I haven’t seen any code that benefits from the existence of guard bits, but I’ve seen plenty that seems to pad out the addresses of CNode trees to a full word as a convention. This simply has the effect of preventing referencing anything of further depth than the tree is designed for directly.

What was the original motivation for using guards and does any such motivation still exist?

The addition of guards in the prefix-tree structure makes it substantially more complex to describe and think about, and I think many cases would benefit from a simpler API.

Thinking about this more, I think the guard bits allows you to have CNodes with a number of slots smaller than the word size, which is quite important. This is because all invocations look up from the TCB CNode and decode seL4_WordBits -guard bits.

So, I think guard bits need to stay. Guard values on the other hand I’m not so sure about.

I think Anna’s analysis is correct. The original motivation was to have a model that is close to the lookup used for general guarded page tables, which allows you to store very sparse tables fairly efficiently (There is a paper by Liedtke on this: [https://dl.acm.org/citation.cfm?id=504411] and a technical report that is available as PDF [http://citeseerx.ist.psu.edu/viewdoc/download?doi=10.1.1.26.834&rep=rep1&type=pdf]). When it later became apparent that nobody is really using the mechanism and performance could be gained by removing the guard values, we did that. As Anna says, removing the guard completely would force you to always spend the full word width somehow, either by deeper lookup (more CNodes) or larger CNodes.

Does this mean that guard values have already been removed?
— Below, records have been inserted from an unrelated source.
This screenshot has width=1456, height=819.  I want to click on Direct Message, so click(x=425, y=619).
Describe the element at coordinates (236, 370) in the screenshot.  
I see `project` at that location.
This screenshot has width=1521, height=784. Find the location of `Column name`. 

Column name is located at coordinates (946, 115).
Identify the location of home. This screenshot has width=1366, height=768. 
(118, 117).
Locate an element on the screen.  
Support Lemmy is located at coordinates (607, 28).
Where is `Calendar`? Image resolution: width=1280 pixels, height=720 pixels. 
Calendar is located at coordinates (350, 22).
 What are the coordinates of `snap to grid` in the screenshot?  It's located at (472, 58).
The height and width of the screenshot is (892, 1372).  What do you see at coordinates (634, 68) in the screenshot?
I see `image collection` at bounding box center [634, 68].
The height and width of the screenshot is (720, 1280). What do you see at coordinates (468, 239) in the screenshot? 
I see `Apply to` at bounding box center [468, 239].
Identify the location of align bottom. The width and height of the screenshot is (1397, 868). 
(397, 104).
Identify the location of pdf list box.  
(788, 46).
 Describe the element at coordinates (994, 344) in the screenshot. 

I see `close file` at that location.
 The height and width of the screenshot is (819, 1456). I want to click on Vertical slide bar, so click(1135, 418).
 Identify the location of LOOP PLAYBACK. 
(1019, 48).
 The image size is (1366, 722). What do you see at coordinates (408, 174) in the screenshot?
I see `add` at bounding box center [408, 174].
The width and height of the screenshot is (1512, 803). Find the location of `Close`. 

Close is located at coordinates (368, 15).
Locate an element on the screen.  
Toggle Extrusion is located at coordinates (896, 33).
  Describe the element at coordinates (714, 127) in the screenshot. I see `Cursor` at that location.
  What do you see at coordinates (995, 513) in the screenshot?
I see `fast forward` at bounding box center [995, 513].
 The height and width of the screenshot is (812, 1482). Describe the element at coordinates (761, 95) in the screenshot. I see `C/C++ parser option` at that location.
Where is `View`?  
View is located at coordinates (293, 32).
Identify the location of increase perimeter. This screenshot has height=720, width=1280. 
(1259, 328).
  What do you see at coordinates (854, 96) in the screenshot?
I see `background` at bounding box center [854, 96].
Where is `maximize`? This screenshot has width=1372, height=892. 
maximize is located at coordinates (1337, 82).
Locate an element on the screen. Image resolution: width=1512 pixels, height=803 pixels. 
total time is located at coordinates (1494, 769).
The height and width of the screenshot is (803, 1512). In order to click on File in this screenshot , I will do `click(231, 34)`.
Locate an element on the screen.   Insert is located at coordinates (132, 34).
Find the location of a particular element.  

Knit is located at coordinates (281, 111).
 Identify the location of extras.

This behavior also seems to imply that, as with a VSpace, an executing thread has no access to the capabilities that make up its root capability tree (it has no inherent way of accessing them). Is my understanding correct here? Is this something that is explicitly desired?

@curtis correct. A cspace does not need to contain a reference to the root of that cspace. Threads using that cspace can still invoke caps, but they cannot change the layout of their cspace. System policy determines capability distribution.

In addition: yes, the ability to not have an inherent way of accessing one’s own CSpace is intended and important for constraining untrusted components.